Le Premier ministre Gabriel Attal a assuré mardi qu’il devait y « avoir une exception agricole française » et promis que le gouvernement serait « au rendez-vous, sans aucune ambiguïté » pour répondre à la crise agricole actuelle, dans son discours de politique générale devant l’Assemblée nationale.

Malgré ces déclarations, assorties de quelques nouvelles mesures, et des esquisses de concessions à Bruxelles, la mobilisation ne faiblit pas, notamment sur la question des jachères.

« Aucune perspective de long terme »

Rappelant que la crise agricole ne serait pas réglée « en quelques jours », M. Attal s’est dit prêt à « aller plus loin », promettant par exemple que les aides européennes de la Politique agricole commune (Pac) seraient versées « d’ici le 15 mars » et des aides fiscales supplémentaires pour les éleveurs.

Des déclarations qui ont laissé sceptiques les manifestants, comme Johanna Trau, céréalière et éleveuse à Ebersheim (Bas-Rhin), à propos du versement en mars des aides Pac.

« Déjà que certaines mesures mettent trois ou quatre ans à être appliquées… Là je demande à voir ! », a-t-elle déclaré mardi dans un convoi de centaines de tracteurs bloquant l’A35, l’autoroute qui longe Strasbourg.

« On veut pas forcément être bercés aux aides, on veut surtout des prix rémunérateurs », a ajouté l’agricultrice, comme en écho à la Confédération paysanne.

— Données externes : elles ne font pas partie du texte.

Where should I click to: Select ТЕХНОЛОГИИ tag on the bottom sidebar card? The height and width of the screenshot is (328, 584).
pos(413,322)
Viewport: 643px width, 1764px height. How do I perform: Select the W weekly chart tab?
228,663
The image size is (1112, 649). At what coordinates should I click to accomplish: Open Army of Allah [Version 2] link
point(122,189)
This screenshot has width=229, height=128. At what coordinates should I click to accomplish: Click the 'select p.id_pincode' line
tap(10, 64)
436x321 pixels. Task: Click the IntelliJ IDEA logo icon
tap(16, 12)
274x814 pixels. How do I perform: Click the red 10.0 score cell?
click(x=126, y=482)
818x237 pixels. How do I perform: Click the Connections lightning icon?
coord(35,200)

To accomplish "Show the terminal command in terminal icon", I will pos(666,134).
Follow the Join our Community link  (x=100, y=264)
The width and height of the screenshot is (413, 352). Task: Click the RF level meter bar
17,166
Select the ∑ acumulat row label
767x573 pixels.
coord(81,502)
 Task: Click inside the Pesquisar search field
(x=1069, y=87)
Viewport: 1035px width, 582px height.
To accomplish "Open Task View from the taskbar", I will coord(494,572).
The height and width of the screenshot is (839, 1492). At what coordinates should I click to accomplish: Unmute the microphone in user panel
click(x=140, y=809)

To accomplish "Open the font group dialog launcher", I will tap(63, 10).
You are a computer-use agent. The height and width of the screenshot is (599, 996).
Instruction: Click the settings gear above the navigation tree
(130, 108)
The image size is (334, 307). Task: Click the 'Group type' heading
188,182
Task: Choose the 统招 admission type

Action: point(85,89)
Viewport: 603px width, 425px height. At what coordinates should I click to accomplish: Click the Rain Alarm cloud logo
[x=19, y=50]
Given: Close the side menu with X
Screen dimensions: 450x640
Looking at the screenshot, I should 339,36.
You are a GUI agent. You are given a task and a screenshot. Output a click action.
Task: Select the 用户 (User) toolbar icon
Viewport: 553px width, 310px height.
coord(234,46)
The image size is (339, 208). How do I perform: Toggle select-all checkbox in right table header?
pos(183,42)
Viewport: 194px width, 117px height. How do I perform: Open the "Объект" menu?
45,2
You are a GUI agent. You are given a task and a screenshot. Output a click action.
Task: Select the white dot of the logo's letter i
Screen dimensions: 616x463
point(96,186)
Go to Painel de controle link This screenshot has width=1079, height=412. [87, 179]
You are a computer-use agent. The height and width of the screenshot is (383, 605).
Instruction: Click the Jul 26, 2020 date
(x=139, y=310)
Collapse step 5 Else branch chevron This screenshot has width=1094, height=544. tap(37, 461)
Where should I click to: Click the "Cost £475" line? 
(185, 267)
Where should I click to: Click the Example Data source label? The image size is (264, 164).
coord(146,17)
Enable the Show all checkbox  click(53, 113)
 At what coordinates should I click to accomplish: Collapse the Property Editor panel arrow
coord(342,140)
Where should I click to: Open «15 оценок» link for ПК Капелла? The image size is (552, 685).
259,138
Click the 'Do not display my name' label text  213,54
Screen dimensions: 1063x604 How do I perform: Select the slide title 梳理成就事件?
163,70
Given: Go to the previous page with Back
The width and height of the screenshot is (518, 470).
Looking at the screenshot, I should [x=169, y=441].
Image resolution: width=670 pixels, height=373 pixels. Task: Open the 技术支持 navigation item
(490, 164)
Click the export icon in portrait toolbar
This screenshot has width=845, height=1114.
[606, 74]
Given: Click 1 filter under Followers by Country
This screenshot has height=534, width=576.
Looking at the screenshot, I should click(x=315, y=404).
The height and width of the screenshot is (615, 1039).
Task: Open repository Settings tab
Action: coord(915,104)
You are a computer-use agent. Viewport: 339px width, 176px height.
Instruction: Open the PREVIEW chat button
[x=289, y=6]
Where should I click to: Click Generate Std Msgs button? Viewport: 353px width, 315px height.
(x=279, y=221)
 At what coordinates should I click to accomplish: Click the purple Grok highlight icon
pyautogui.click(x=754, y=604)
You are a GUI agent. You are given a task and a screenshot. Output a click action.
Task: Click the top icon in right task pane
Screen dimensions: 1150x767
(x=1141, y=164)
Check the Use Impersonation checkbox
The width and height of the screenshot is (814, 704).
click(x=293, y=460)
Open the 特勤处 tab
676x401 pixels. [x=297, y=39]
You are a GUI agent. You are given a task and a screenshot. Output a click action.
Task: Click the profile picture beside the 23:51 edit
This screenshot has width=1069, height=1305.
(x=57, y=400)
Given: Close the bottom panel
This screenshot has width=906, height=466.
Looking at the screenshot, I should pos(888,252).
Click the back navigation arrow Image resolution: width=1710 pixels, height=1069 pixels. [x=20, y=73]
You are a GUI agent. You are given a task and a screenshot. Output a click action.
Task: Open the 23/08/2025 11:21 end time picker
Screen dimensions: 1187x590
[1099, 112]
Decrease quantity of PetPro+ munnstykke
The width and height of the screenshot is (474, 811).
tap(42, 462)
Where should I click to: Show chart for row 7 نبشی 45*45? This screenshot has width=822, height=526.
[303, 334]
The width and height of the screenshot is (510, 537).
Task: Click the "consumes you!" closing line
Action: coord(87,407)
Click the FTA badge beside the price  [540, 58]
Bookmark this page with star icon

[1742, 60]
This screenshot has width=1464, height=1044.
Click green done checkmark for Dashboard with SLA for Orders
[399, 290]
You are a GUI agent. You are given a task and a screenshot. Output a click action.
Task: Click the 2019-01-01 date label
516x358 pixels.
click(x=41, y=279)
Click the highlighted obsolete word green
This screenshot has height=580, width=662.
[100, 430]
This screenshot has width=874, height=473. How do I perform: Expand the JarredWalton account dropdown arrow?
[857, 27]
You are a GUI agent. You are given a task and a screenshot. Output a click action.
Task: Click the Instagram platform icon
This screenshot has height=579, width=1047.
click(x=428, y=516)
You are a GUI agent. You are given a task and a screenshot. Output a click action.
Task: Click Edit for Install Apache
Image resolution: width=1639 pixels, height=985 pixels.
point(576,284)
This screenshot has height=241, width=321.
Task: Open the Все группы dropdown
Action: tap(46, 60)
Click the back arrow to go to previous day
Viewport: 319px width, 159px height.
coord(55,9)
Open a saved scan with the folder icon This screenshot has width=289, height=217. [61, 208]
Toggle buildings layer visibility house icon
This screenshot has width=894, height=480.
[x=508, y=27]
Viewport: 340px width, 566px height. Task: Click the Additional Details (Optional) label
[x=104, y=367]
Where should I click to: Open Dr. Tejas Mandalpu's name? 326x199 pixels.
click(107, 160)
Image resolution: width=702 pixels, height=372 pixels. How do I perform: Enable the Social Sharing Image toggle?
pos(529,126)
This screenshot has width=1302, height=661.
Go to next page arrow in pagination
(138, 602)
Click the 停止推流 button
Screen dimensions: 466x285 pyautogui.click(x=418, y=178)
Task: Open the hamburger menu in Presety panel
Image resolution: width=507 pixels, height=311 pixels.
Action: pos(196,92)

Le 3e syndicat agricole, classé à gauche, a appelé « à bloquer les centrales d’achat » de la grande distribution.

Le président Emmanuel Macron, lors d’une visite d’Etat en Suède, s’est de son côté engagé à défendre plusieurs revendications des agriculteurs français à Bruxelles, sur l’Ukraine, les jachères et l’accord commercial avec les pays latino-américains du Mercosur.

Le mouvement de colère s’étend en tout cas sur le continent : après des manifestations en Allemagne, en Pologne, en Roumanie, en Belgique ou en Italie ces dernières semaines, les grands syndicats agricoles espagnols ont annoncé des « mobilisations » au cours des « prochaines semaines ».

Les associations environnementales se sont également montrées critiques, Greenpeace estimant notamment que l’exécutif « privilégie l’agro-industrie au détriment des agriculteurs et des écosystèmes dont ils dépendent ».